He’s right, of course, it’s a parable, and it’s about God’s Kingdom.
The parable right before this one, is the Ten Bridesmaids, and the point is to be watchful.
This one, is different, it’s about being productive with whatever we’ve been given.
Notice that nowhere does He condemn money. How could he? He’s the one giving them the talents.
So what is wrong with saying that one of the ways to faithfully obey the parable is by managing our wealth wisely?
Naturally I was perplexed why he got uneasy about it.
For a splash of background info, in the past this same brother and I did have theological differences. I always thought it’s fun to have differences and felt no annoyance. Well…a tiny bit…just to be COMPLETEly honest. But i was quickly reminded that it’s better to lose the argument and win the relationship.
This time is no different, I just nodded in agreement.

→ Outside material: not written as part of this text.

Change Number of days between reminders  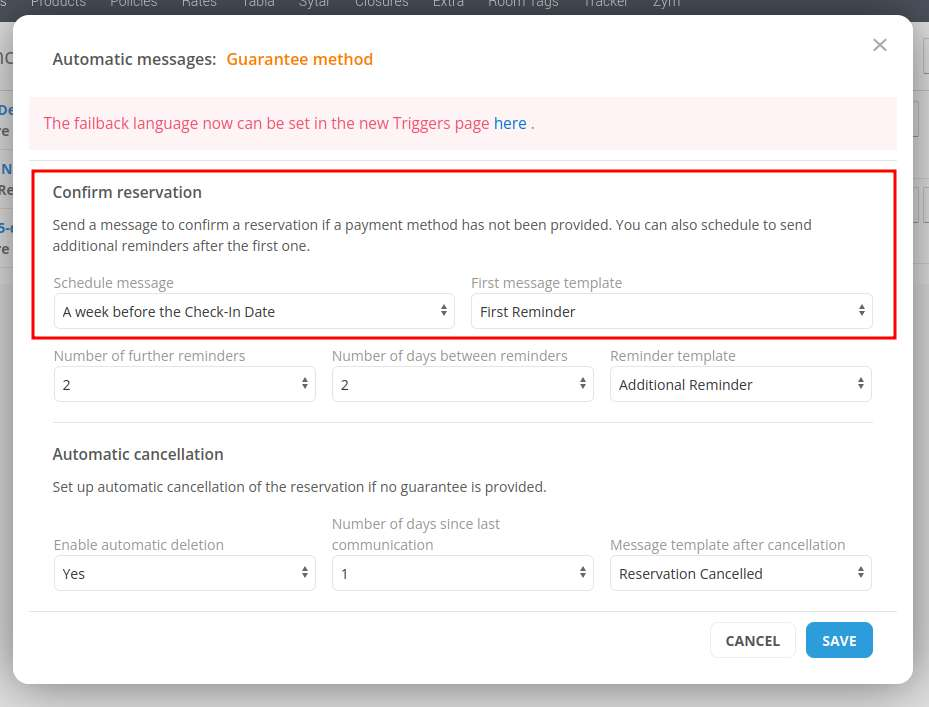pos(463,384)
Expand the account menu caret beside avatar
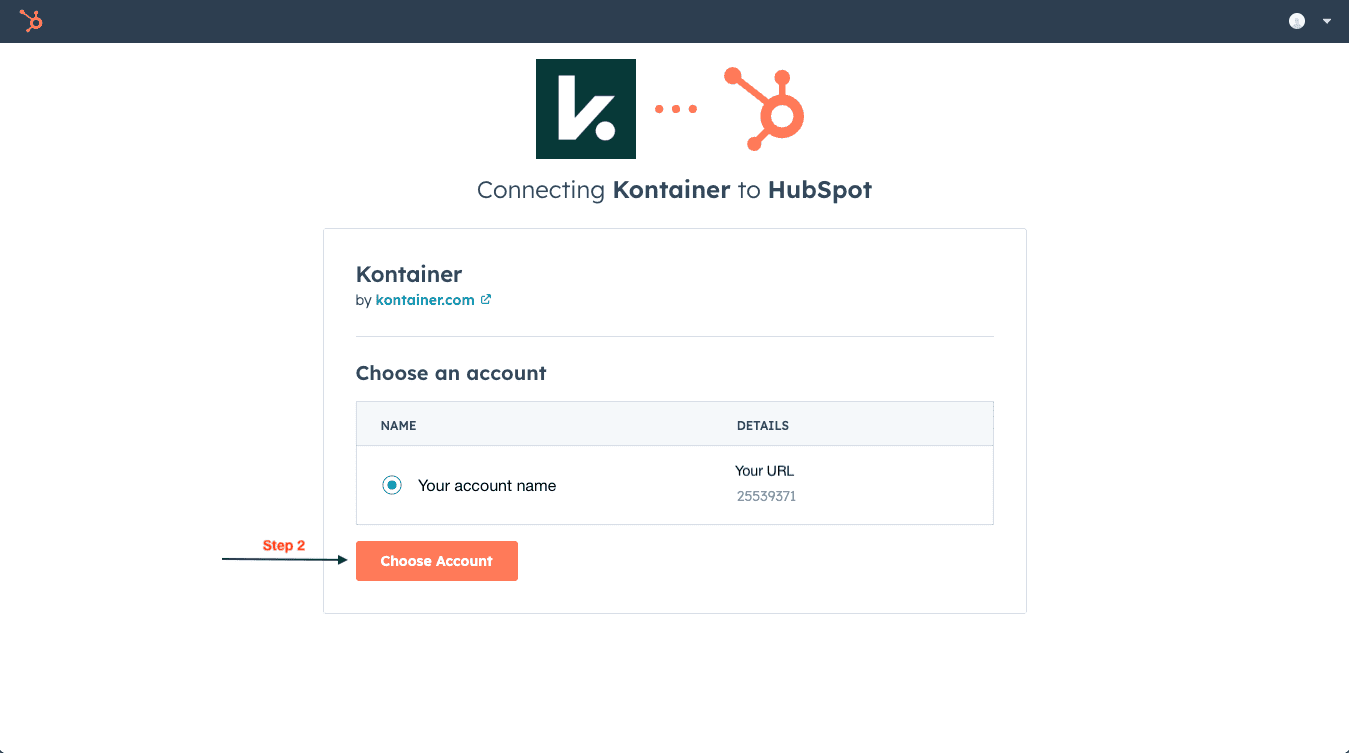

The danger, though, with spiritualising the whole parable is that it gives people excuse to be financially careless.
“Oh it’s about God’s Kingdom! How dare you twist God’s words and tell me what I do with my money!”
When the time of reckoning comes, he’s the one on the losing end.

In the world of ISIS and other attacks on Christian faith, we need to stand together with ALL brothers and sisters, regardless of theological agreements.
A Philippino sister (a “pinay” they say) said she admired the culture in Indonesia where all Christians and Catholics live harmoniously. I said, how could we not? In the biggest muslim country in the world (thank God it’s a moderate one), how could we not gather all the help we need?
So, as I said, I nodded in agreement. Even with no ISIS around.

Theological concrete-ness, is always better, than theological correct-ness.
(James 2)

14 What good is it, dear brothers and sisters, if you say you have faith but don’t show it by your actions? Can that kind of faith save anyone? 15 Suppose you see a brother or sister who has no food or clothing, 16 and you say, “Good-bye and have a good day; stay warm and eat well”—but then you don’t give that person any food or clothing. What good does that do?

May you be wise in managing your talents, money or whatever else.
Thanks for reading.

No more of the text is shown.